Искусство — дитя жизни, и само от себя не рождается: конечно — настоящее — большое, а не прикладное искусство; это особенно касается литературы, ей учиться у нее почти нет нужды; другое дело музыка или изобразительные искусства, или, допустим, балет, где нужно десятилетиями — с детства — учиться, приобретать технические навыки, без которых эти искусства равны нулю.
Я грызу себе пальцы, что не поступил, когда мне было семнадцать-восемнадцать лет в специальное (физико-математическое, техническое, естествознанческое учебное заведение), а потом уж заняться бы поэзией! Сколько бы это дало!
А тебе — Боже мой! — ведь никому не известно, есть ли у тебя талант, который стоил бы траты стольких сил, чтобы пожертвовать ему всем! А вдруг — нет? Что за будущее у тебя тогда? Что может быть ужасней пустоты и никчемности жизни второразрядного, допустим, актера?
Вот мой совет: непременно закончить школу. Поступить в высшее учебное заведение, получить любое образование и хоть год поработать в этой (точных знаний) области, а потом, если потребность в искусстве останется (останется, если талант превышает способность любительского сорта) — заняться, чем угодно, хоть обучением в актерском ВУЗе.
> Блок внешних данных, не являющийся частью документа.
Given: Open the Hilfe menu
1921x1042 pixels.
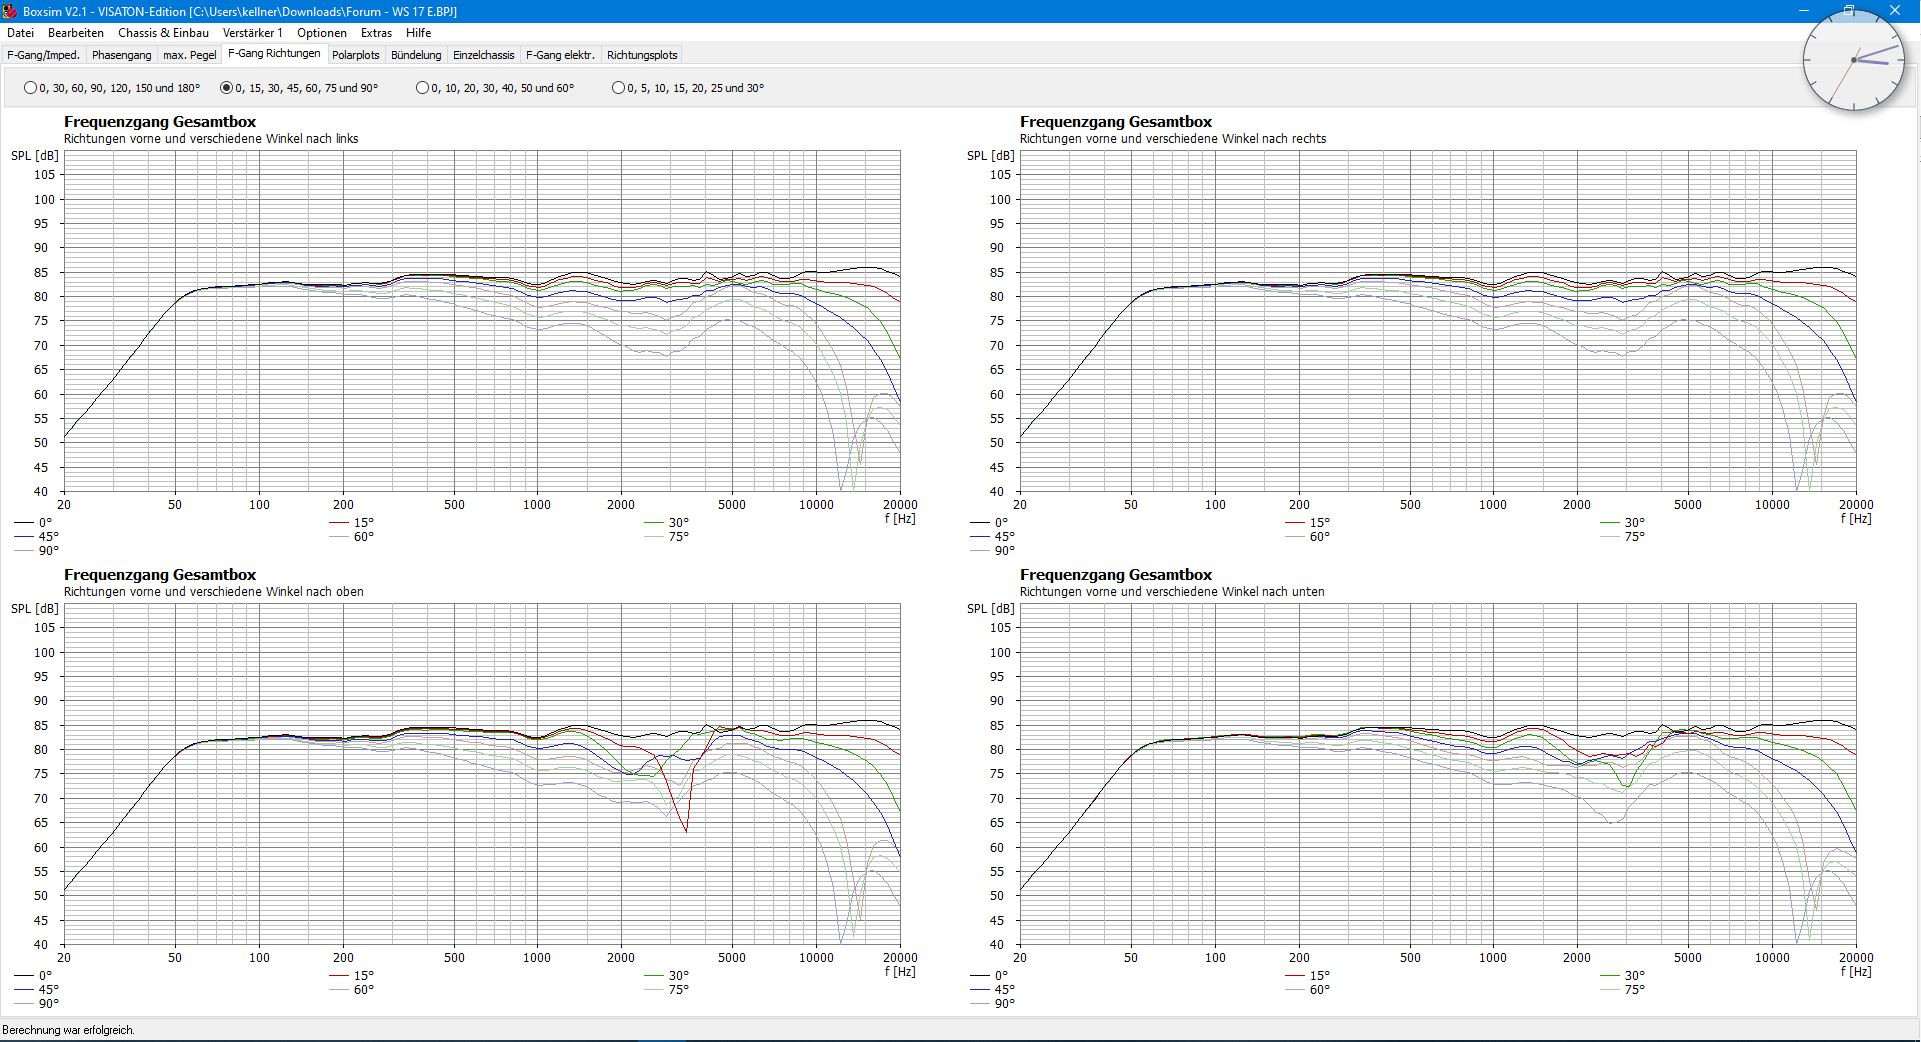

Как я хотел бы тебе передать понимание моих ошибок, чтобы ты им оградился от своих (похожих на мои) недостатков!
А теперь — о твоей влюбленности. То, что я тебе напишу — безусловно верно, если допустить, что мы с тобой устроены одинаково, а это так во многом, мы ведь очень похожи по душевному строю. У нас (у меня, я предполагаю, что и у тебя) есть склонность бросаться стремглав в любую пропасть, если она чуть потянет и если она задрапирована хоть немного чем-нибудь, что нас привлекает. Мы перестаем думать о чем-нибудь другом, и наше поле зрения суживается настолько, что мы больше ничего, кроме колодца, в который нам хочется броситься, не видим. Это очень плохо, и может оказаться губительным.
Ради Бога, не пытайся жениться. Сначала немножко хоть перебесись, потому что начнешь снова беситься через 3–5 лет после женитьбы, если она окажется слишком ранней, и жизнь для обоих (ты + она = семья) превратится в ад, из которого один выход: развод, — мука для себя, для жены и — если будут, что возможно, для детей. Это я пишу тебе, оснащенный опытом — и иначе не бывает и не может быть. Поговори с мамой, она скажет тебе то же самое.
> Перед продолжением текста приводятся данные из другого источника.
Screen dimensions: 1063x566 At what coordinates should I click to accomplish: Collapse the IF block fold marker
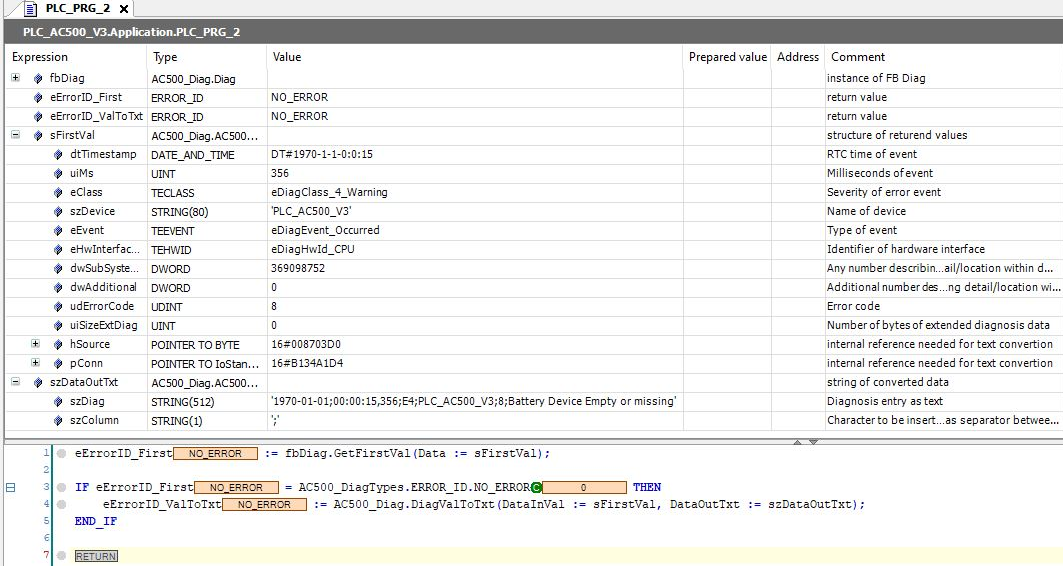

Не надо, чтобы любовь тебя делала тряпкой и еще более слабым листком, уж совсем неспособным к сопротивлению. Любовь великая сила и великий организатор юношеских сил; не надо превращать любовь в страсть, в бешенство, в самозабвение, я буду счастлив, если твоя влюбленность окажется любовью, а не чумой, опустошающей душу. Пусть она будет хорошей и чистой девушкой: я так и представляю себе ту, кого ты полюбил, потому что я очень тебя люблю и очень хочу, чтобы ты был счастлив, а быть счастливым — значит не быть раздвоенным, мечущимся; значит — любить свое жизненное дело, работать для него и жить им, самоутверждаться в пределах жизненной задачи. Настоящая любовь помогает совершить свой подвиг, пусть она и тебе поможет совершить его.
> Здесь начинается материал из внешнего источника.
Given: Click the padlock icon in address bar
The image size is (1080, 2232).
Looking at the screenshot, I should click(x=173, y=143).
Это письмо — нравоучительное, к сожалению, но мы с тобой оба застенчивы, и писать легче, чем говорить друг с другом, вот я и пишу, а ты не сердись за то, что я хочу, чтобы мой опыт таким способом передался тебе, а ты бы им воспользовался.
Я умоляю тебя взять себя в руки, дисциплинировать себя, и учиться, и думать (ты пишешь: я скажу — выброси из головы и проч., — нет), думать о любви, и пусть она, твоя любовь, будет тебе путеводной звездой.
Скорей напиши мне: здесь мы будем числа до 20–22 июля, напиши мне откровенно (я твой друг и помогу тебе советом), кто та, кого ты любишь — очень подробно, напиши, что ты намерен делать дальше (школа, учебное заведение далее) и еще — что у тебя делается в душе, в сердце, в голове.
Крепко целую тебя, мой дорогой хороший мальчик, я очень, очень тебя люблю, ты можешь мне целиком довериться.
Крепко целую тебя, твой папа. Передай письмецо Мариночке, целуй маму».
Не знаю, как закончились отношения Андрея и Т. П., но уверена, что не это письмо было виною их разлуки. Потом к Андрею пришло новое увлечение, он бросился в новую пропасть, и была она тоже очень привлекательна, его новая любовь.